Asynchronous Scheduling

Overview

At the core of the Constellation Orchestrator lies a fully asynchronous scheduling loop that maximizes parallelism across heterogeneous devices. Unlike traditional schedulers that alternate between discrete planning and execution phases, the orchestrator continuously monitors the evolving DAG to identify ready tasks and dispatches them concurrently.

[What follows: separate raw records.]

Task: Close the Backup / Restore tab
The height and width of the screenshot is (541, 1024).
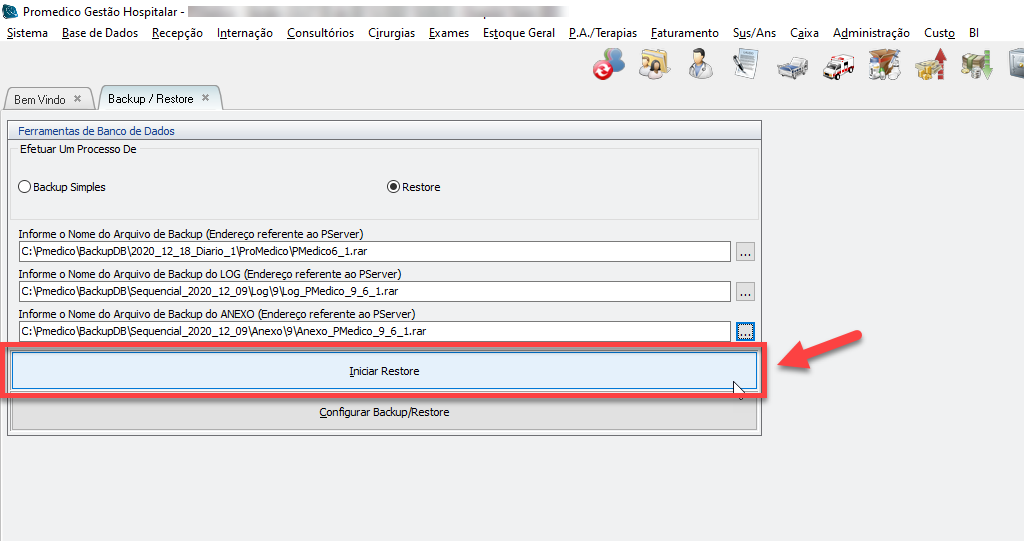Action: 206,98
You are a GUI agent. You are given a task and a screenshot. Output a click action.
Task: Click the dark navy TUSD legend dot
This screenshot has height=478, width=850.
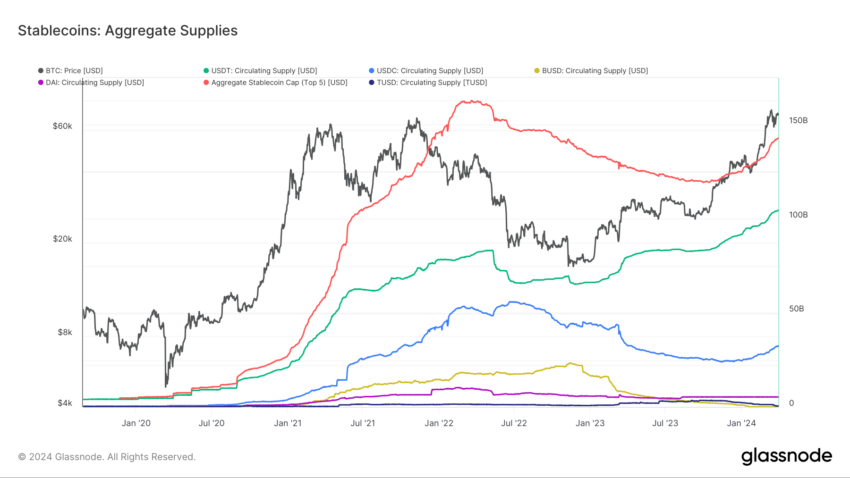pyautogui.click(x=373, y=82)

Most critically, task execution and constellation editing can proceed concurrently, allowing the system to adapt in real-time as results stream in while computation continues uninterrupted.

For more on the DAG structure being scheduled, see the TaskConstellation documentation.

Asynchronous Timeline

Illustration of asynchronous scheduling and concurrent constellation editing. Task execution overlaps with DAG modifications, reducing end-to-end latency.

Core Scheduling Loop

The orchestration workflow is driven by a continuous asynchronous loop that coordinates task execution, constellation synchronization, and event handling:

async def _run_execution_loop(self, constellation: TaskConstellation) -> None:
    """Main execution loop for processing constellation tasks."""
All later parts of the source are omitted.